Prompt:
Rewrite the rows beginning at the line that contains "You are a computer-use" and stopping after the line that contains "coord(56,92)", with every answer coordinate multiplied by 0.75 and rounded to a whole number (halves round up). Keep the numbers in the requests unchanged, and leave the pictures out.

Data records:
# # # # #

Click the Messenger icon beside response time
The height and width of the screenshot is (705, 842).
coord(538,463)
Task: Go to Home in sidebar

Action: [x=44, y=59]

# # # # #

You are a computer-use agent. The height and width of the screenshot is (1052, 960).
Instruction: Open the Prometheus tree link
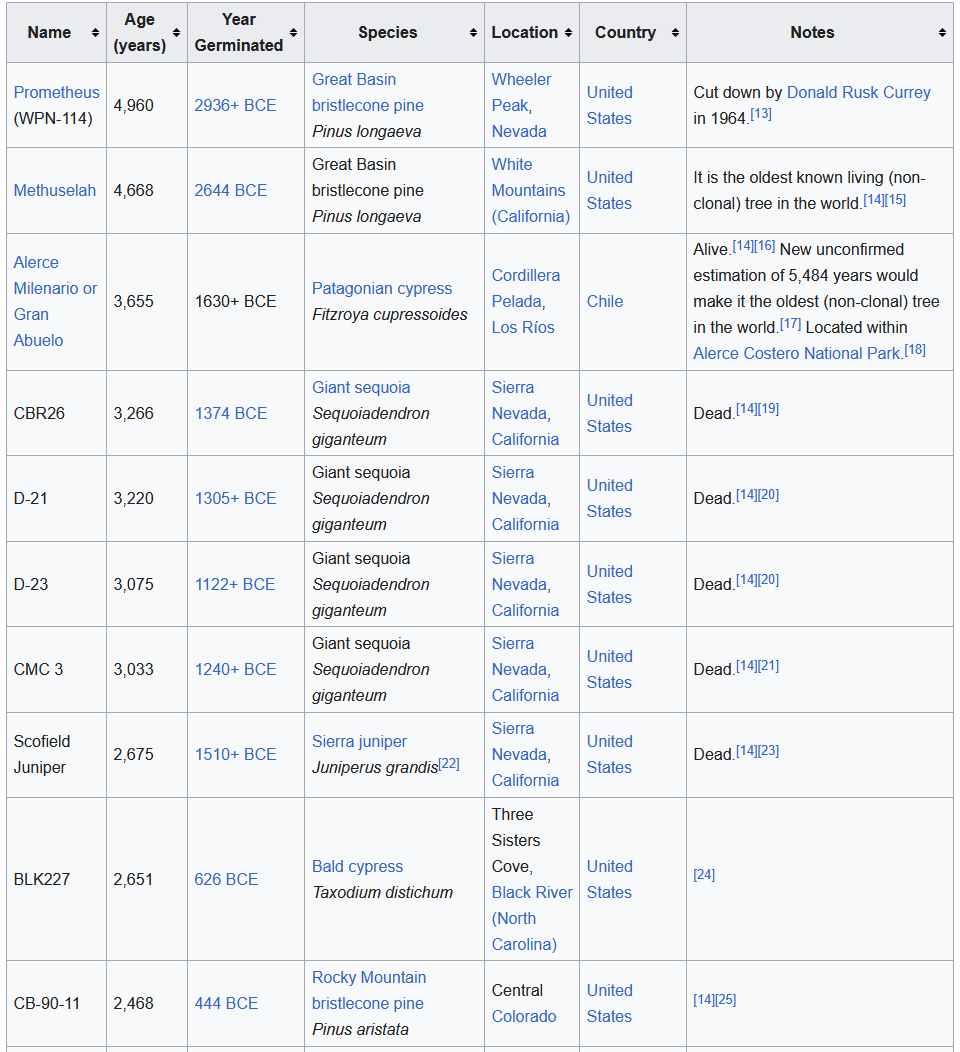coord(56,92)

# # # # #

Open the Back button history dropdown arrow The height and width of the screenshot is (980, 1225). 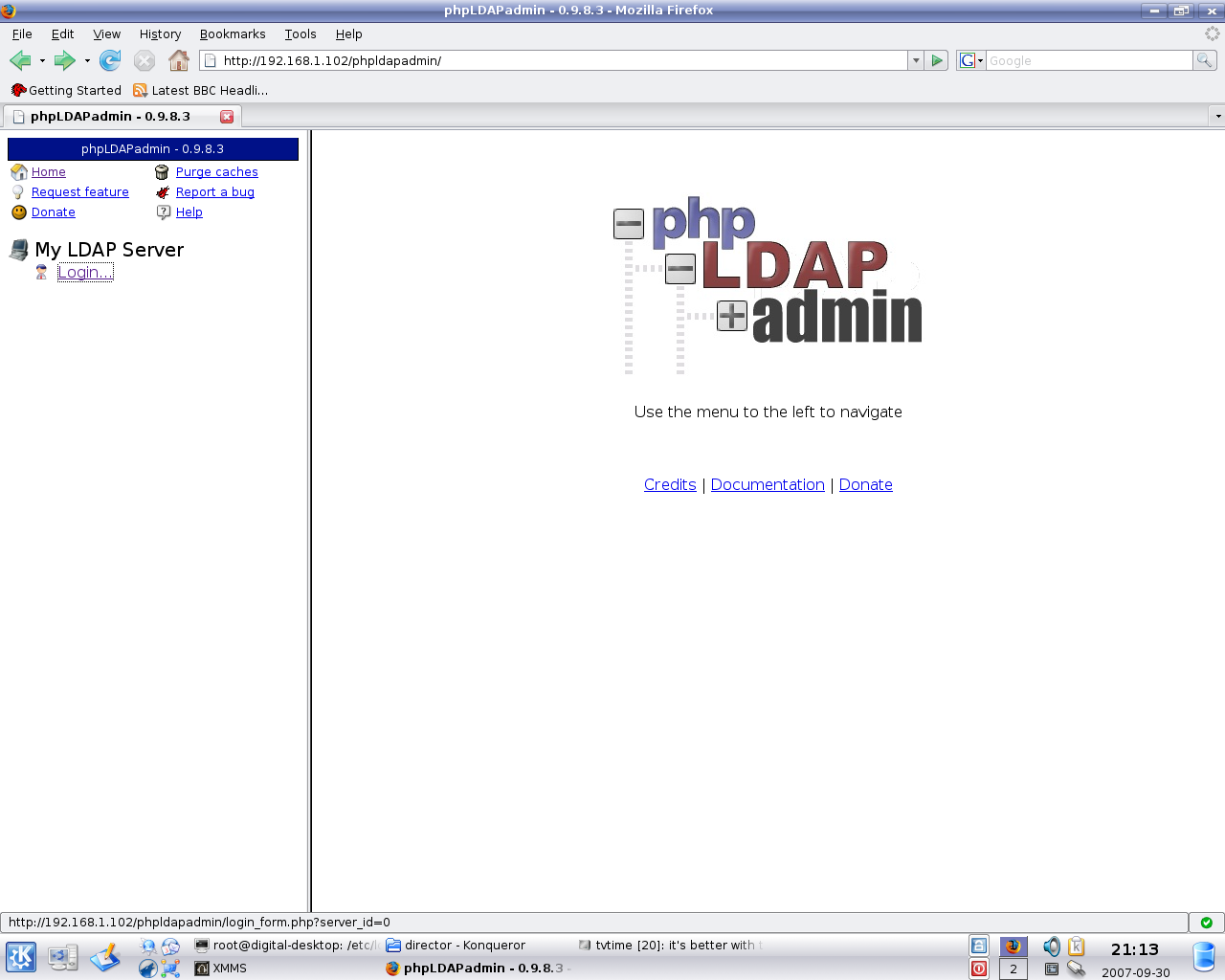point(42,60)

# # # # #

Result:
You are a computer-use agent. The height and width of the screenshot is (1052, 960).
Instruction: Open the Prometheus tree link
coord(42,69)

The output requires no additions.